So with my pupils having just finished their final organic paper I decided to base this post around connectivity – the attachment of atoms in a molecule. I introduce its importance in class by showing this brilliant video by Professor Dave which he made after spotting a poor structural representation of a molecule in the opening credits of Brian Cox’s tv programme. This video emphasises the importance of correct representations and after that I show no mercy and the red pen is out ready to start circling ! Mark schemes also see connectivity as an important chemical skill and you can see that when drawing an alcohol the examiners will penalise if the connectivity of the carbon to oxygen is not shown correctly.
Only last week I read a post by the eminent chemistry blogger Derek Lowe about a structure he spotted in a paper about piperazines. Now, although the connectivity is correct he points out the poor bond lengths and angles. Even more disappointing they do not show the stereochemistry of the hydroxy groups and that could mean the diagram could represent up to 8 different structures. I would like to think by the time our A level students sit their final organic paper they understand the importance of correct representation and if a career in chemistry beckons they would not let mistakes like this occur.
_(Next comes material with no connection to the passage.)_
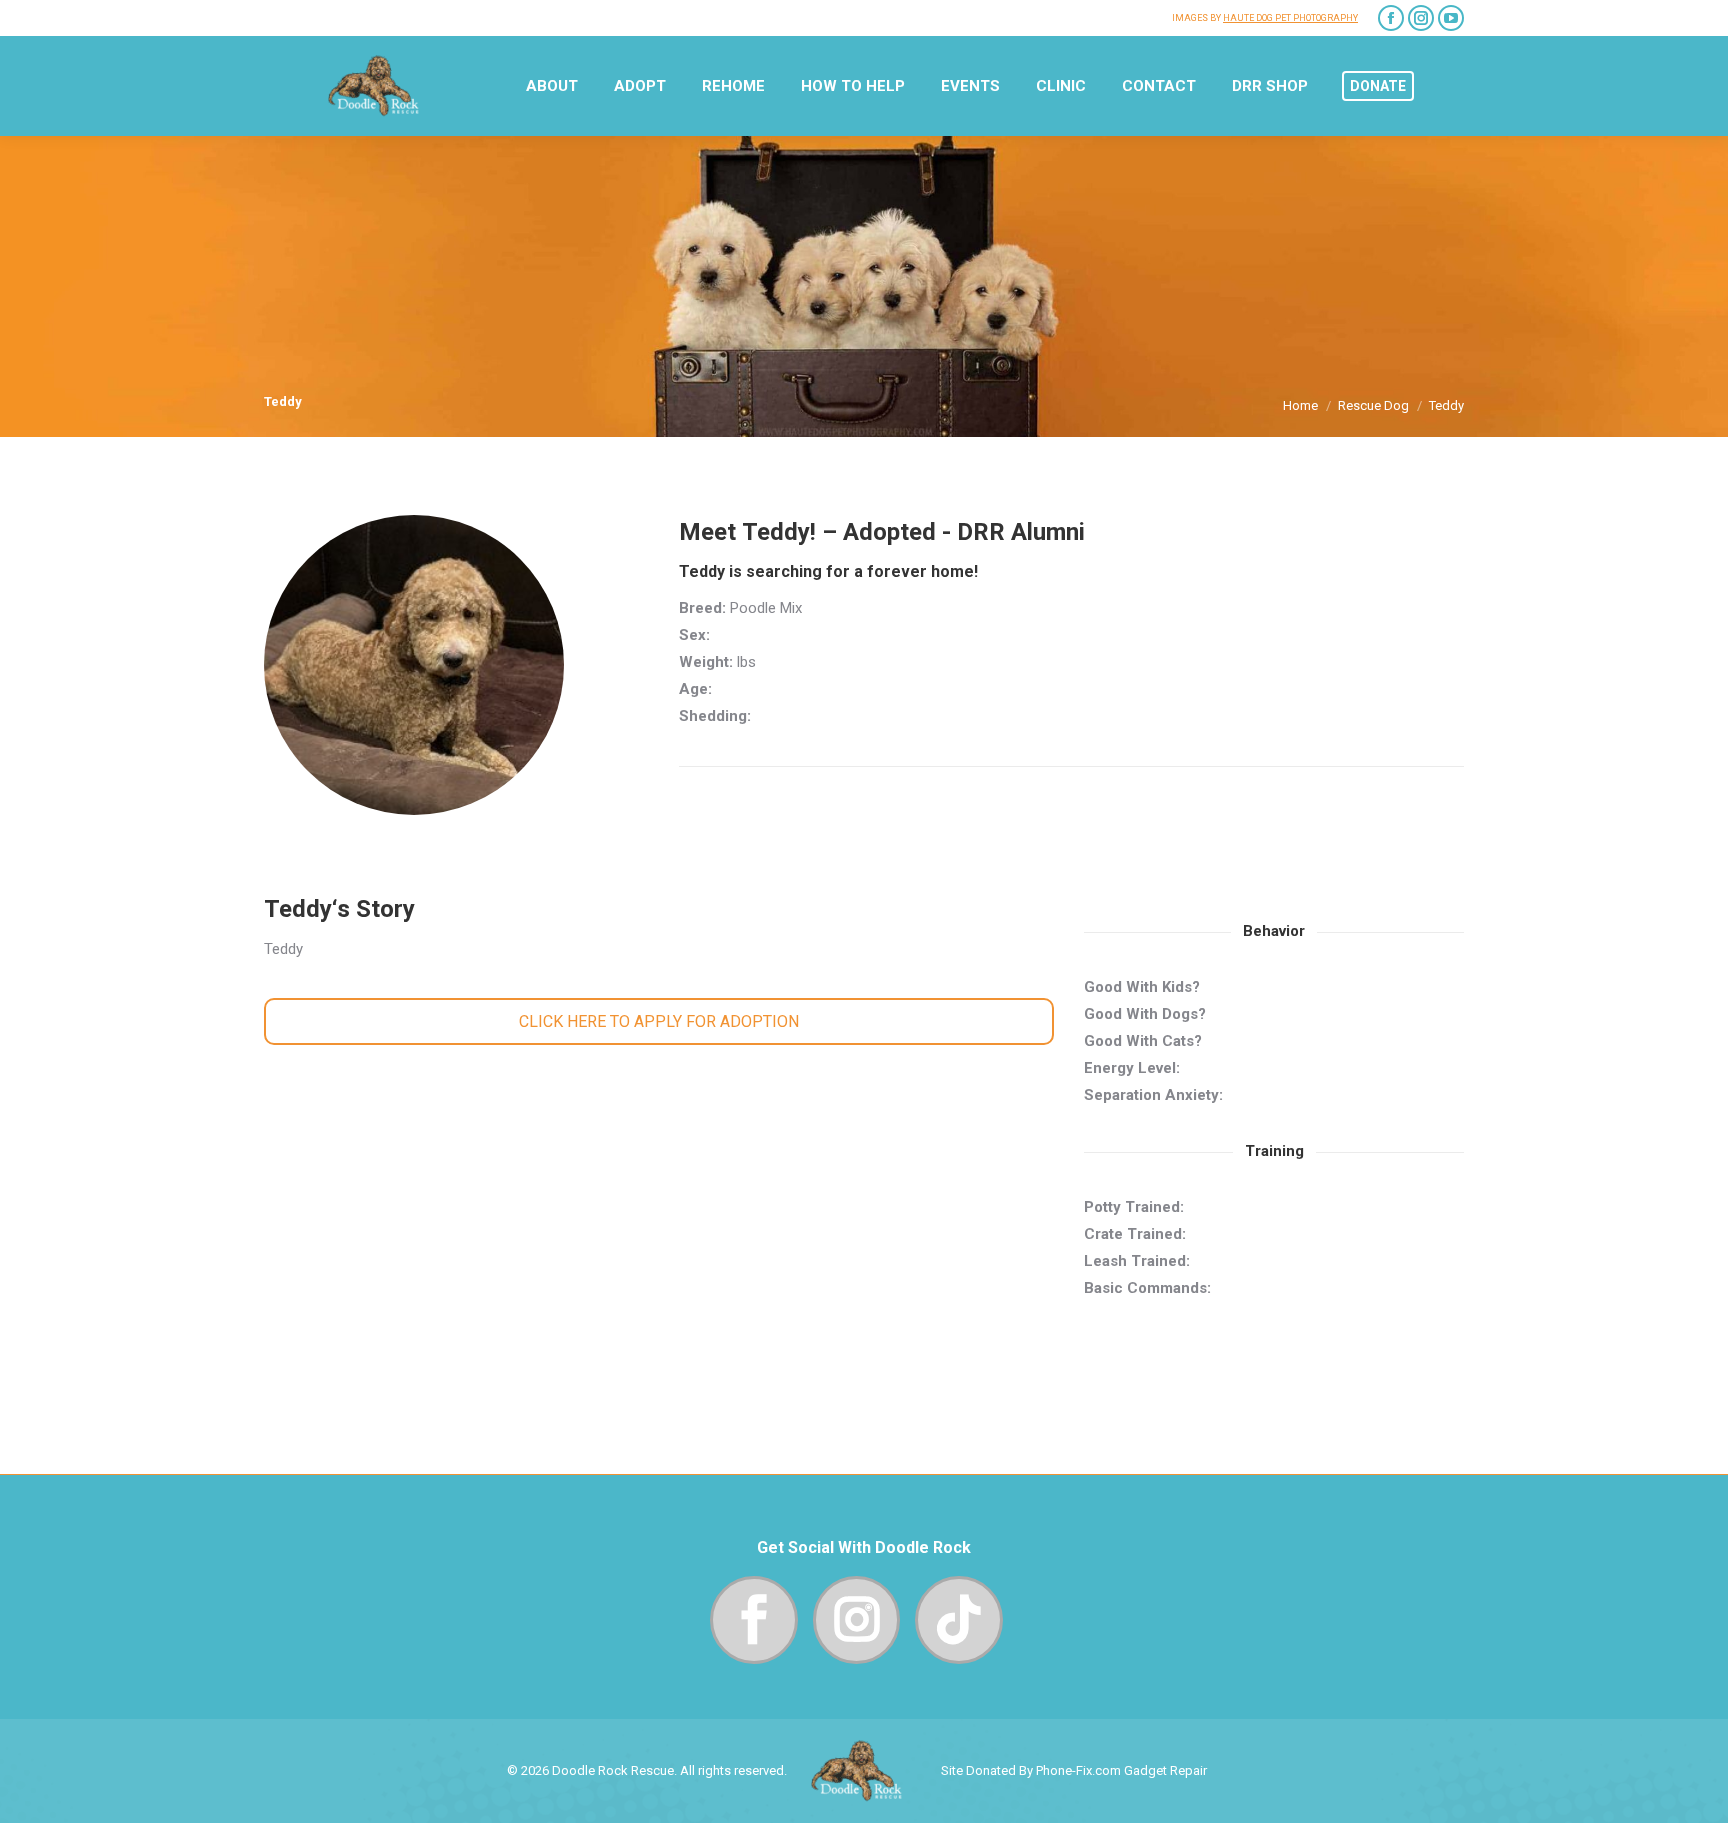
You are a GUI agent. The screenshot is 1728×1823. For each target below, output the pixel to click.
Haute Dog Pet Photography (1290, 18)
So outside of chemistry who really cares? Well this is a true story. Recently I was in a very trendy coffee shop with the organic chemist (check out his guest post for me here) who noticed that the barista had tattoos of the structures of caffeine and theobromine (chocolate). When the organic chemist mentioned the tattoos the barista became quiet and sullen. Turns out she thought he had spotted the mistake on the structure of caffeine, a methyl group CH3 was incorrectly tattooed as OH3. A permanent reminder that there is no room for mistakes with your structural representations.